Question

In a Flex 4.7 web application I'm trying to draw a simple pie chart in red and green colors.

So I have drawn a _red circle and then right above it I have drawn a _green circle:

enter image description here

And I was hoping to set an angle on the latter - to reduce it to a "slice of pie", but can't find any method or property for that in spark.primitives.Ellipse

Does anybody please have a good suggestion here?
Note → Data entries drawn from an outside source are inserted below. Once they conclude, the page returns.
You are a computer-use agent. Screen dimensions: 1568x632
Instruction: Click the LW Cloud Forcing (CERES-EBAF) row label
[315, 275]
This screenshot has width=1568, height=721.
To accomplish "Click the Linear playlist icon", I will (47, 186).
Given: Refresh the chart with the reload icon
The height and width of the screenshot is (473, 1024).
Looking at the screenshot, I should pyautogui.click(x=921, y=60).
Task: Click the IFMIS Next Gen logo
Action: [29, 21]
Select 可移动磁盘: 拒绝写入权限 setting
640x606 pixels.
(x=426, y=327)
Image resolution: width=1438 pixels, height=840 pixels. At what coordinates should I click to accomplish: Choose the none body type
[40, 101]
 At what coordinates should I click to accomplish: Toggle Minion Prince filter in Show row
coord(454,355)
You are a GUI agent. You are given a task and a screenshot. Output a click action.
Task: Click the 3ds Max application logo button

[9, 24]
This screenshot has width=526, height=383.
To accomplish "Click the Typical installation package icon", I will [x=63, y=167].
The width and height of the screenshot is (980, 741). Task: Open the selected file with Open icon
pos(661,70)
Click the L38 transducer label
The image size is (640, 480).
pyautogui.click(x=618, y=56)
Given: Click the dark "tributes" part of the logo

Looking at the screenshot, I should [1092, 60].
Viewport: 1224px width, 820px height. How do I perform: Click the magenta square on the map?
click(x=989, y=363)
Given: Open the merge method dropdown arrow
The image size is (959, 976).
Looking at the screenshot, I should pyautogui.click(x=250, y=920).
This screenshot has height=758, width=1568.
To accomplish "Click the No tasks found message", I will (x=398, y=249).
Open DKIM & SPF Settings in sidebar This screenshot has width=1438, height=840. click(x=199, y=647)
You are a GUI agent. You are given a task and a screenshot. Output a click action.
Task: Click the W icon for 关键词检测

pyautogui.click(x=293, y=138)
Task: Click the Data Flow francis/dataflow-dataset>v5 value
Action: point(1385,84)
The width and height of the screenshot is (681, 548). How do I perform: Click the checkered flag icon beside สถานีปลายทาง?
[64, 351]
My complete and simple test code is below:

<?xml version="1.0" encoding="utf-8"?>
<s:Application xmlns:fx="http://ns.adobe.com/mxml/2009" 
               xmlns:s="library://ns.adobe.com/flex/spark" 
               xmlns:mx="library://ns.adobe.com/flex/mx"
               applicationComplete="init()">

    <fx:Script>
        <![CDATA[
            private function init():void {
                // XXX how to set _green angle?
            }
        ]]>
    </fx:Script>

    <s:Ellipse id="_red" height="60" width="60" x="110" y="90">
        <s:fill>
            <s:SolidColor color="#CC0000" />
        </s:fill>
    </s:Ellipse>

    <s:Ellipse id="_green" height="60" width="60" x="110" y="90">
        <s:fill>
            <s:SolidColor color="#66CC66" />
        </s:fill>
    </s:Ellipse>

</s:Application>

Because it is too heavyweight, I don't want to use mx.charts.PieChart, since the chart will be shown in an item renderer: Calculate a quotient in one table and store it in another table

Also, I've searched the net and all code examples drawing wedges call curveTo multiple times, but I wonder if a simple mask to partially cover the _green circle could be used instead?

Was it helpful?

Solution

One approach would be to draw wedges to a <s:SpriteVisualElement> or use fill as a mask using nl.funkymonkey.drawing.DrawingShapes:

wedge-1 wedge-2 wedge-3 wedge-4 wedge-5

Ultimately ending up as:

pie

Example MXML implementation:

<?xml version="1.0" encoding="utf-8"?>
<s:Application xmlns:fx="http://ns.adobe.com/mxml/2009"
               xmlns:s="library://ns.adobe.com/flex/spark"
               xmlns:mx="library://ns.adobe.com/flex/mx">

    <fx:Script>
        <![CDATA[
            public function drawWedge(target:Graphics, x:Number, y:Number, radius:Number, arc:Number, startAngle:Number=0, yRadius:Number=0):void
            {
                if (yRadius == 0)
                    yRadius = radius;

                target.moveTo(x, y);

                var segAngle:Number, theta:Number, angle:Number, angleMid:Number, segs:Number, ax:Number, ay:Number, bx:Number, by:Number, cx:Number, cy:Number;

                if (Math.abs(arc) > 360)
                    arc = 360;

                segs = Math.ceil(Math.abs(arc) / 45);
                segAngle = arc / segs;
                theta = -(segAngle / 180) * Math.PI;
                angle = -(startAngle / 180) * Math.PI;
                if (segs > 0)
                {
                    ax = x + Math.cos(startAngle / 180 * Math.PI) * radius;
                    ay = y + Math.sin(-startAngle / 180 * Math.PI) * yRadius;
                    target.lineTo(ax, ay);
                    for (var i:int = 0; i < segs; ++i)
                    {
                        angle += theta;
                        angleMid = angle - (theta / 2);
                        bx = x + Math.cos(angle) * radius;
                        by = y + Math.sin(angle) * yRadius;
                        cx = x + Math.cos(angleMid) * (radius / Math.cos(theta / 2));
                        cy = y + Math.sin(angleMid) * (yRadius / Math.cos(theta / 2));
                        target.curveTo(cx, cy, bx, by);
                    }
                    target.lineTo(x, y);
                }
            }

            override protected function updateDisplayList(unscaledWidth:Number, unscaledHeight:Number):void
            {
                super.updateDisplayList(unscaledWidth, unscaledHeight);

                var g:Graphics = _green.graphics;
                g.clear();
                g.beginFill(0x66CC66);
                drawWedge(g, 30, 30, 30, 245);
                g.endFill();
            }
        ]]>
    </fx:Script>

    <s:Ellipse id="_red"
               height="60"
               width="60"
               x="110"
               y="90">
        <s:fill>
            <mx:SolidColor color="0xCC0000" />
        </s:fill>
    </s:Ellipse>

    <s:SpriteVisualElement id="_green"
                           height="60"
                           width="60"
                           x="110"
                           y="90" />

</s:Application>

Even leaner is to simply perform all drawing via low-level graphics operations instead of using the Spark ellipse primitive.